En esa tradición encaja la frase “recuperar la unidad” que varios dirigentes políticos comenzaron a repetir como argumento para criticar el texto propuesto por la Convención Constitucional. ¿Quién va a estar en contra de la unidad? Con esa frase no sólo se anula el proceso democrático inédito que originó el documento, porque implícitamente atentaría contra “la unidad”, sino también las razones de la crisis que empujó al acuerdo que dio inicio a ese proceso. Cabe recordar que los responsables de que esa crisis ocurriera son justamente los dirigentes políticos que estuvieron a cargo de las instituciones desprestigiadas, quienes no detuvieron la degradación que les fue advertida, pero que ignoraron; personas que después del estallido han evitado asumir cualquier responsabilidad en el asunto. Paradójicamente, ellos mismos ahora han reaparecido para decirle al país, una vez más y desde la comodidad de sus poltronas, en qué consiste la democracia en Chile. No les importa que la campaña en contra del texto de la Convención Constitucional difunda toda clase de falsedades, ni que haya congresistas que se dediquen a repetir mentiras en sus redes sociales y en los medios de comunicación. Tampoco les inquieta que la televisión abierta cubra el proceso como un enfrentamiento, en donde los argumentos mentirosos tienen el mismo o menor espacio que los hechos, sembrando tal confusión que perder elecciones ahora se llame “ser excluido” y aparecer todos los días en los medios sea sinónimo de “estar siendo acallado”.

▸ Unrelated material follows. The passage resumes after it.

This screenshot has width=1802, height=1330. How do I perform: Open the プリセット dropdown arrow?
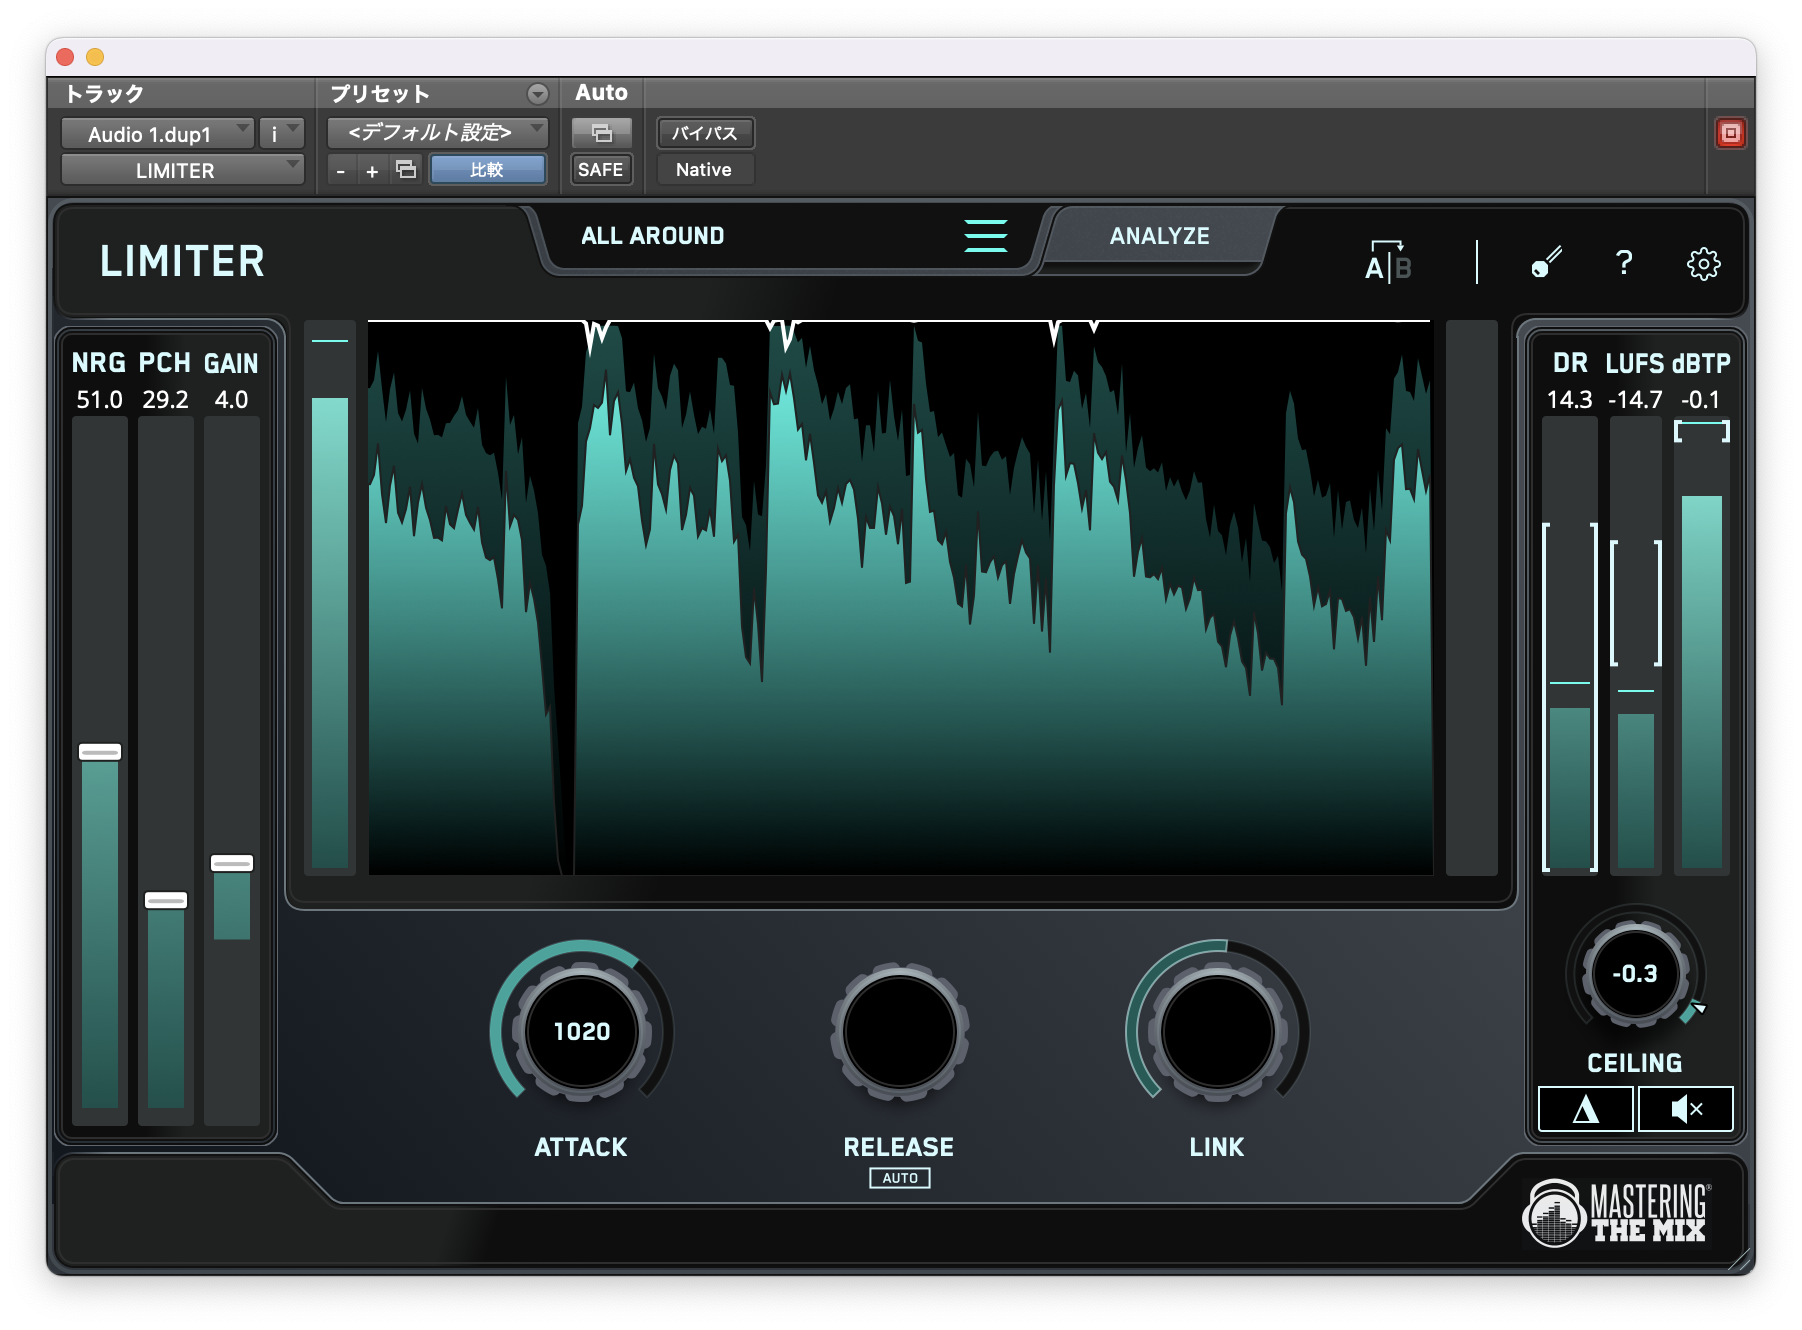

La primera duda que surge cuando mencionan que “es necesario recuperar la unidad” es en qué consistiría esa unidad perdida. Tengo la impresión de que no se refieren exactamente a cohesión social, ni a participación política, ni a confianza en las instituciones, tres aspectos que son fundamentales para entender la crisis. Jamás los mencionan en sus discursos. Si esos elementos no son parte de la unidad que invocan y quieren recuperar, ¿cuáles son los elementos que la componen? La segunda duda es cuándo, según ellos, fue que se extravió esa unidad, o más bien, si consideran que el estallido fue un fenómeno de generación espontánea o el síntoma de un descontento con raíces profundas en un modelo que estableció una convivencia segregada, un apartheid que los mismos que ahora buscan la unidad, juzgaban políticamente irrelevante. La tercera duda es por qué creen que la Constitución vigente, diseñada y establecida en dictadura, y que según su propio ideólogo fue concebida para evitar que los “adversarios” pudieran cambiarla, es preferible a un proyecto surgido de un proceso democrático.
Cuando las palabras se vacían de significado, la realidad pierde consistencia y en lugar de hechos lo que queda es un simulacro, una escenografía en donde un discurso aparentemente respetuoso de la democracia puede ser poco más que una herida narcisista supurando o una estrategia para conservar el poder y apartar lo que durante tanto tiempo fue considerado un salón propio de acceso restringido, de la mirada de los intrusos y los advenedizos que intentan entrar.